I seem to be one of many here having difficulty finding nigari. I have seen magnesium chloride in stores - isn't that essentially what nigari is? Also, when I used lemon juice, the tofu comes out pretty well. So in addition to gypsum and the various vinegars that people here have used, lemon juice seems to also work well. I believe you can either mix a 1/4 cup of lemon juice with a cup of water, or add the juice straight in, 2 tbsp at a time. On another note, Maki, do you make your own miso or natto (I know that the miso take several months, and you have to be very careful with natto to avoid food poisoning, but I'm curious if you've ever tried it. Thanks!

I think magnesium chloride is essentially refined nigari, so you can try it. And yes any kind of acid will coagulate the protein, though you will get a little bit sour tasting tofu (even if you leech out the lemon).

I haven't tried making my own miso. (The fact that it needs to mature for a whole year has kind of put me off so far...) I've tried making natto, using available natto on boiled soy beans, but haven't been happy with the results so far...Im thinking of getting some natto bacteria...but we'll see...


How much soymilk does the milk recipe make, which is then used for the tofu?


I just used your recipe and had wonderful results! I used gypsum as I had some around. Thanks for the concise directions and helpful tips!

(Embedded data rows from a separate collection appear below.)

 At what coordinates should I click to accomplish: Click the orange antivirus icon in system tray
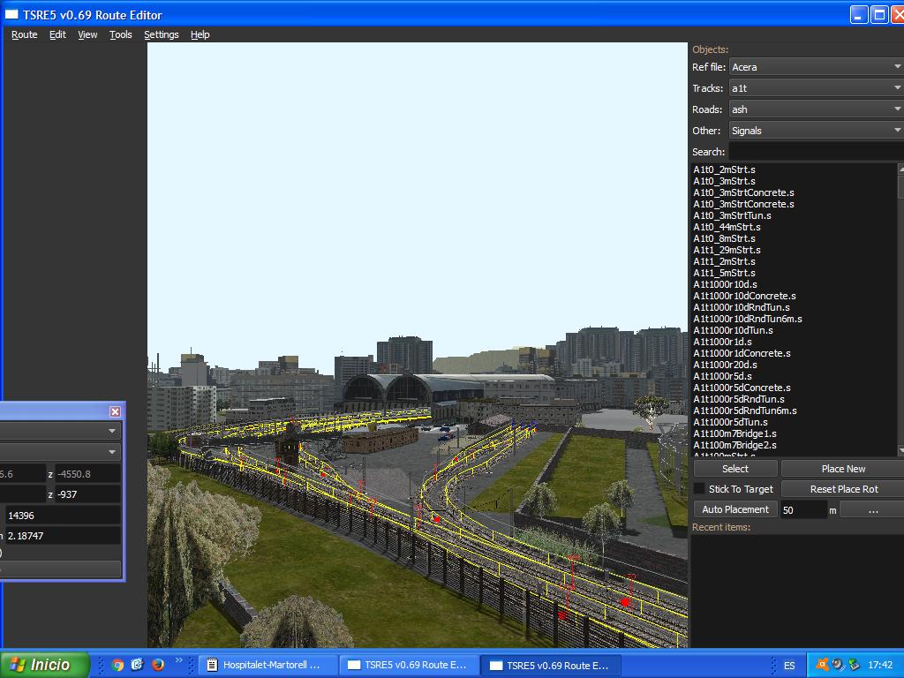pyautogui.click(x=822, y=665)
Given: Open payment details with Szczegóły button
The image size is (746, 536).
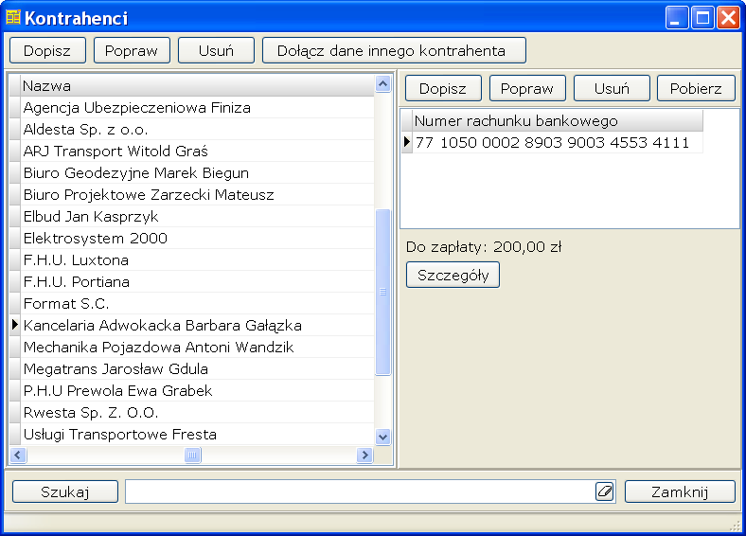Looking at the screenshot, I should [x=453, y=275].
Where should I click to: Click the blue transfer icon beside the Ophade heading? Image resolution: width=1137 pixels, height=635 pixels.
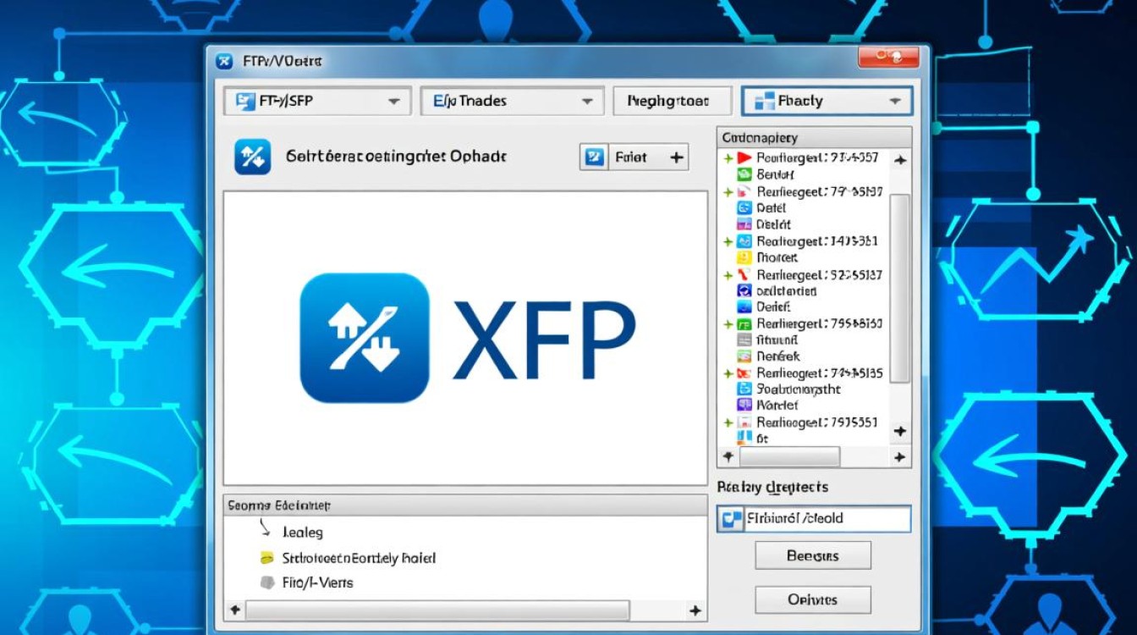click(x=252, y=157)
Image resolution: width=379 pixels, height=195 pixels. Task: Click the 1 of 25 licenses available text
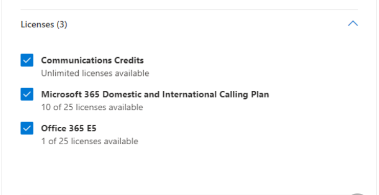pyautogui.click(x=90, y=141)
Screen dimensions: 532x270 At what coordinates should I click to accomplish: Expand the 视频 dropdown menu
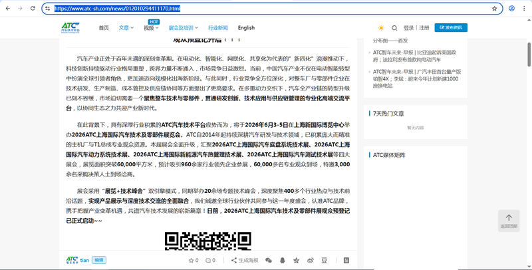[150, 28]
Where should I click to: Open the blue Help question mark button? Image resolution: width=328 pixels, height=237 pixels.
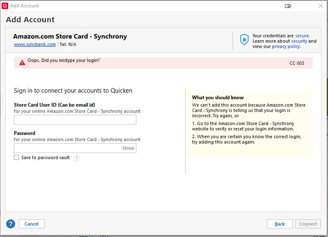point(11,224)
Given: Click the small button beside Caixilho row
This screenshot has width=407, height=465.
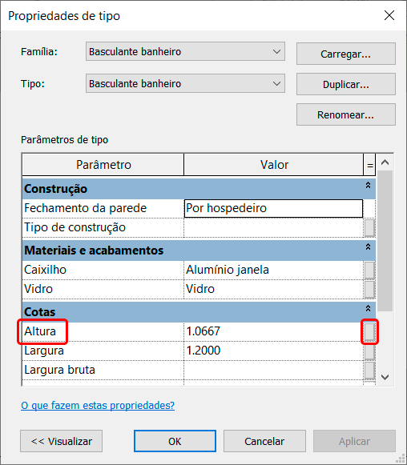Looking at the screenshot, I should tap(369, 270).
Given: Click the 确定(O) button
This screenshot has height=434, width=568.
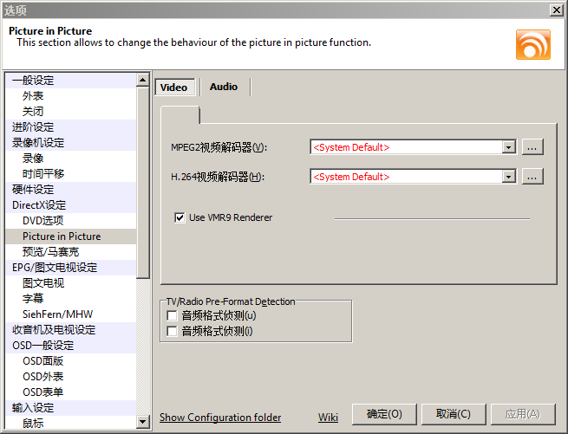Looking at the screenshot, I should (x=384, y=414).
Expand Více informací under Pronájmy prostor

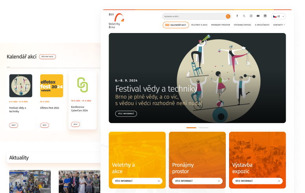(197, 181)
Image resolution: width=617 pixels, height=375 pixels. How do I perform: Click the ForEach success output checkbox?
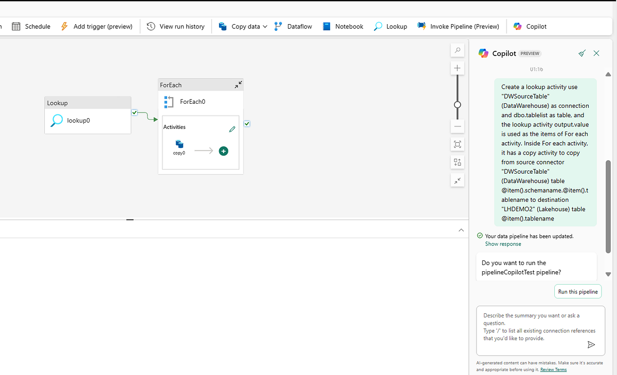[247, 123]
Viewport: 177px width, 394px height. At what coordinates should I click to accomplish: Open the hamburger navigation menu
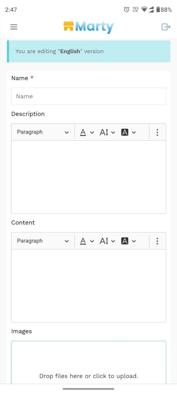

I sadly made a mistake somewhere in the middle I think. I believe it will be edible but I certainly will have to be trying this again.

Use as an anti-icer
A number of state highway departments throughout the United States have decreased the use of rock salt and sand on roadways and have increased the use of liquid magnesium chloride as a de-icer or anti-icer. Magnesium chloride is much less toxic to plant life surrounding highways and airports, and is less corrosive to concrete and steel (and other iron alloys) than sodium chloride. The liquid magnesium chloride is sprayed on dry pavement (tarmac) prior to precipitation or wet pavement prior to freezing temperatures in the winter months to prevent snow and ice from adhering and bonding to the roadway. The application of anti-icers is utilized in an effort to improve highway safety. Magnesium chloride is also sold in crystal form for household and business use to de-ice sidewalks and driveways. In these applications, the compound is applied after precipitation has fallen or ice has formed, instead of previously.

Hi Maki,

In case you haven't already seen this, I found your entire text reproduced here:

(Link removed so they don't get the traffic benefit)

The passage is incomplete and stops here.